Andrew Landers

A fruit tree sprayer fitted with sonic sensors to determine the absence or presence of trees and their height. Cornell researchers are working on developing a completely robotic sprayer that wouldn't require a human operator, thereby preventing exposure to pesticides.

In coming years, the bucolic scene of a driver guiding a tractor and spray rig up and down an orchard or vineyard could go by the wayside. Researchers at Cornell's New York State Agricultural Experiment Station (NYSAES) are helping to create robotic tractors and sprayers that do not require human operators.

Andrew Landers, a pesticide application engineer at NYSAES, is part of a $3.9 million U.S. Department of Agriculture-funded project to develop, test and evaluate a fleet of autonomous tractors designed for precision agriculture applications. The project, Integrated Automation for Sustainable Specialty Crop Farming, is in collaboration with the National Robotics Engineering Center (NREC) at Carnegie Mellon University.
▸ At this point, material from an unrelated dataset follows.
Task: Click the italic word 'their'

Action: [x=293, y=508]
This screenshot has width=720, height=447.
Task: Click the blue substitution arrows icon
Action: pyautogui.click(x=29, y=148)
Landers leads a team of Cornell researchers in developing an automatic sprayer that recognizes a target -- in this case canopy volume -- and adjusts air and liquid deposition of chemicals accordingly. NREC will focus on developing the tractor.

"I will be providing details on how to monitor the spraying operation and which factors will improve sprayer output," Landers said. "We will then design the automatic sprayers to be fitted to the autonomous tractors. One of the major challenges, then, will be getting the tractor and the sprayer to talk to one another."

Robotics has revolutionized many fields -- space expeditions (the Mars Rovers), deep-sea submersibles and pilotless drone aircraft are some prime examples. Like these vehicles, which were designed to operate in and around hostile or dangerous environments, the autonomous tractor-sprayer combination removes the driver from the danger of exposure to toxic chemicals.

Goals for the project include developing tree-level precision agriculture applications that leverage, at very low cost, autonomous mobile platforms and supporting infrastructure; reducing the cost for wide-scale adoption; and soliciting feedback from growers, regulators and technology suppliers. The researchers will also study such questions as how disease detection, yield estimation and precision spraying can be most effectively deployed from the mobile platform; how many platforms one operator can safely monitor and what the installation, setup and support issues are associated with the system.

John Deere will deliver four tractors for testing at Southern Gardens Citrus in Florida. Brad Muise, a postdoctoral associate in Landers' program, will evaluate the physical properties of deposition and reduction of drift annually. Although this phase of the work will be done in orange groves, the technology will be easily transferred to orchards and vineyards. Researchers hope to deliver a prototype in one year and complete the project in three years.

Joe Ogrodnick is a writer at the NYSAES in Geneva, N.Y.